Si notre convive avait été moins naïf, nous aurions cru qu’il se moquait de nous ; mais il n’y avait pas à se tromper à son air : c’était la bonhomie en personne. Nous lui dîmes en conséquence que, s’il tenait absolument à payer sa part de notre voiture, il n’avait qu’à faire le calcul lui-même, en défalquant les huit ou dix lieues que nous avions faites sans lui, et qu’il n’était pas juste qu’il payât. Il prit un crayon, fit sa soustraction, la vérifia par une preuve, et nous remit 49 francs 75 centimes, en nous remerciant, les larmes aux yeux, de la faveur que nous lui accordions.

Nous montâmes dans la voiture ; mais quelques instances que nous fîmes à notre compagnon de voyage, il ne voulut jamais aller qu’à reculons.

En arrivant à Antibes, Jadin l’appelait Onésime tout court. À la fin du souper, il le tutoyait. Le lendemain, il lui donnait de grands coups de poing dans le dos.

Quant à Onésime, il ne parla jamais à Jadin qu’avec le plus profond respect ; il continua toujours de l’appeler monsieur Jadin, et jamais ne leva la main, même sur Milord.

À Nice, l’amitié d’Onésime pour Jadin était devenue si forte, qu’il ne put pas se décider à le quitter, et qu’il partit avec nous de Nice pour Florence.

Onésime ne voulut pas être venu à Florence sans voir Rome, et il partit avec nous de Florence pour Rome.

Bref, Onésime fit avec nous presque le tour de l’Italie.

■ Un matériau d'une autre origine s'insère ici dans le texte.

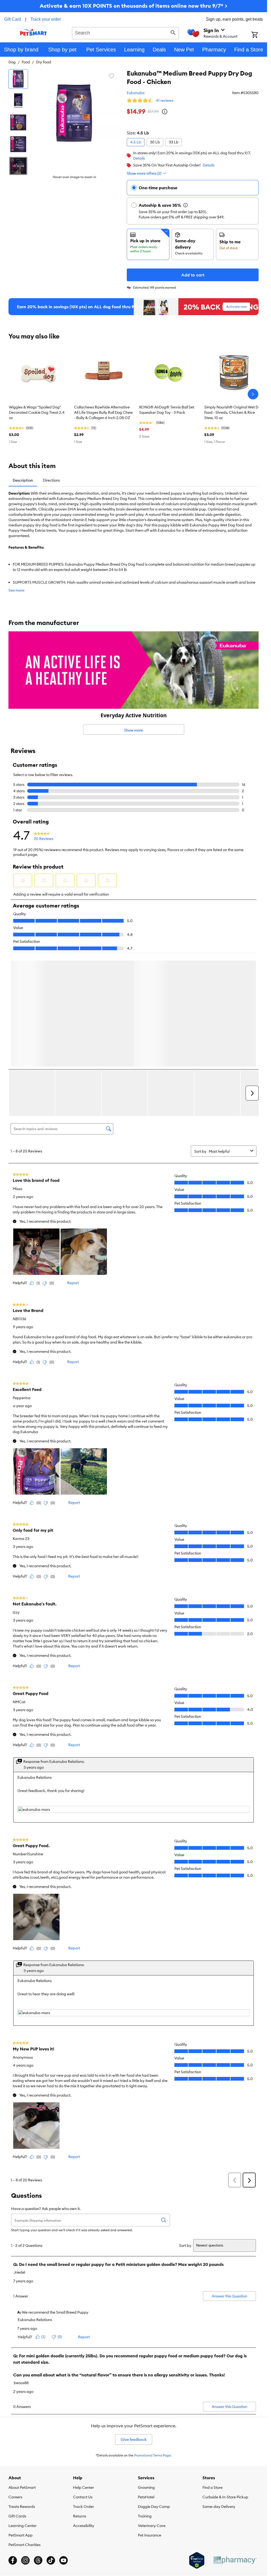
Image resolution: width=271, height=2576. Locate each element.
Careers (15, 2382)
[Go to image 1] (18, 79)
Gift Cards (17, 2401)
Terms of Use (84, 2470)
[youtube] (63, 2446)
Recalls (65, 2470)
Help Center (83, 2373)
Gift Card (12, 19)
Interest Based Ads (138, 2470)
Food (26, 62)
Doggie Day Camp (154, 2392)
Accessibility (83, 2411)
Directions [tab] (51, 480)
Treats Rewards (21, 2392)
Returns (79, 2401)
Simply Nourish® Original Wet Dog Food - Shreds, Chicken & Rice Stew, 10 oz (233, 412)
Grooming (146, 2373)
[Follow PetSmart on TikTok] (51, 2446)
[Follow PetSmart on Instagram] (25, 2446)
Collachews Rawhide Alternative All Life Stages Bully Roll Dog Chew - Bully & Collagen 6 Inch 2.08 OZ (103, 412)
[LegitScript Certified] (197, 2446)
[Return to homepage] (33, 32)
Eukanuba (135, 92)
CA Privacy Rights (200, 2470)
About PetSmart (22, 2373)
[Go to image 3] (18, 122)
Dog (12, 62)
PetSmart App (20, 2421)
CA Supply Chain (169, 2470)
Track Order (83, 2392)
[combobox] (125, 32)
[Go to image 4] (18, 144)
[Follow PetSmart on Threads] (38, 2446)
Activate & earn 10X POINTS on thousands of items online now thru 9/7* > (133, 5)
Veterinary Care (151, 2411)
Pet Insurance (149, 2421)
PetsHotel (146, 2382)
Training (145, 2401)
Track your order (45, 19)
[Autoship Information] (185, 205)
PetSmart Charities (24, 2430)
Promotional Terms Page (152, 2341)
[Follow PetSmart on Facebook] (12, 2446)
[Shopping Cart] (259, 35)
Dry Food (43, 62)
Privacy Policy (109, 2470)
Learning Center (22, 2411)
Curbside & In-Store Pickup (225, 2382)
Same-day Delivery (218, 2392)
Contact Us (82, 2382)
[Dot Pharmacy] (235, 2446)
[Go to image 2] (18, 101)
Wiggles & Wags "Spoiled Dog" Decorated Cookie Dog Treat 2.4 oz (37, 412)
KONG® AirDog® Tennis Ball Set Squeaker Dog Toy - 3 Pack (166, 410)
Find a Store (212, 2373)
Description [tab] (23, 480)
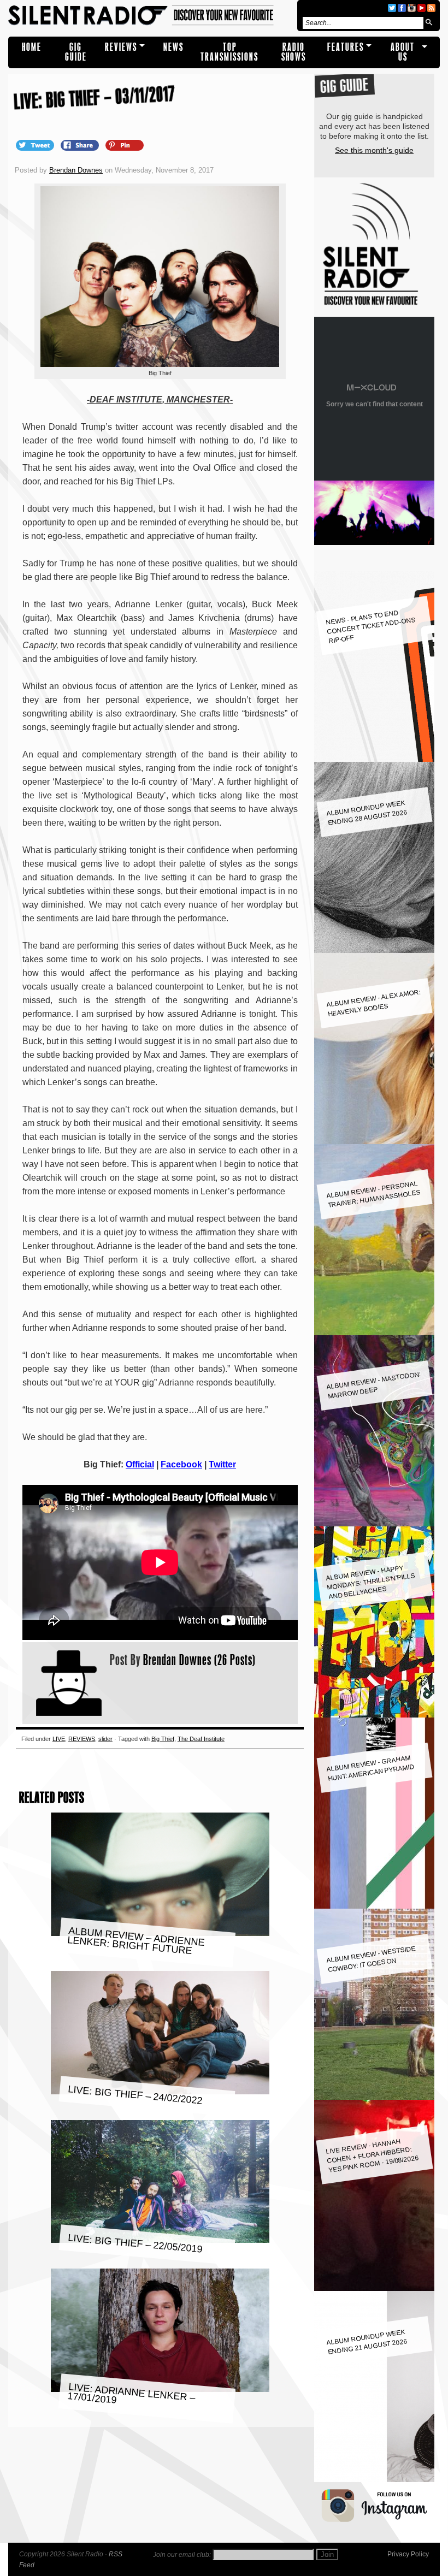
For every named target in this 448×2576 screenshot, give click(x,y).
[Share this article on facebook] (80, 144)
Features (345, 47)
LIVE (58, 1739)
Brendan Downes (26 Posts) (199, 1659)
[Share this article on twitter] (36, 144)
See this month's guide (374, 150)
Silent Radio (150, 15)
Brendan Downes (76, 170)
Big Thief (162, 1739)
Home (32, 47)
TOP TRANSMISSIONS (229, 52)
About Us (403, 52)
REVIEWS (121, 47)
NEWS (173, 47)
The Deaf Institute (201, 1739)
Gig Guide (76, 52)
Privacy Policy (408, 2554)
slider (105, 1739)
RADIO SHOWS (293, 52)
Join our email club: (182, 2555)
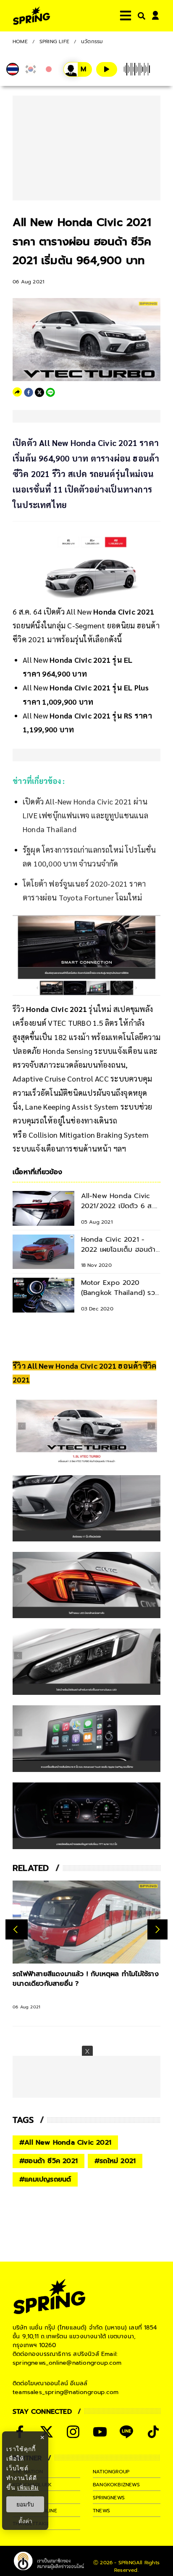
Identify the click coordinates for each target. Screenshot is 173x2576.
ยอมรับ (25, 2504)
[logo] (31, 15)
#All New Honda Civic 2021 (65, 2143)
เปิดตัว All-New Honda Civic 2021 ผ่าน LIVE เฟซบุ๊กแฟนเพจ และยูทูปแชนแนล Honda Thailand (85, 815)
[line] (50, 392)
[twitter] (39, 392)
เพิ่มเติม (28, 2487)
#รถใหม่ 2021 (115, 2161)
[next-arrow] (157, 1930)
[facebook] (28, 392)
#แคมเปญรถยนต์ (45, 2179)
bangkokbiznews (116, 2484)
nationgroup (111, 2471)
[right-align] (140, 15)
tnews (101, 2510)
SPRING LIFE (54, 41)
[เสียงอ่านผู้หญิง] (77, 69)
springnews (109, 2497)
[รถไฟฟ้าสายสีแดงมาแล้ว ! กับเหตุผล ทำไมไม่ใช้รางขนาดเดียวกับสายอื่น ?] (86, 1922)
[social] (73, 2432)
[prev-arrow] (16, 1930)
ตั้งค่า (25, 2521)
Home (20, 41)
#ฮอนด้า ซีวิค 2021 (48, 2161)
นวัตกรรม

Les 1, 500 francs de sa tante y passèrent jusqu’au dernier sou.

Après quoi, il s’en revint joyeusement à Saint-Denis, emportant, nous dit-il, des souvenirs pour tout le reste de son existence…

Et alors ?… alors ce fut Jadin qui eut toutes les peines du monde à se passer de lui.

J’ai anticipé sur les événemens, pour faire connaître tout de suite quelle bonne créature c’était que notre compagnon de voyage.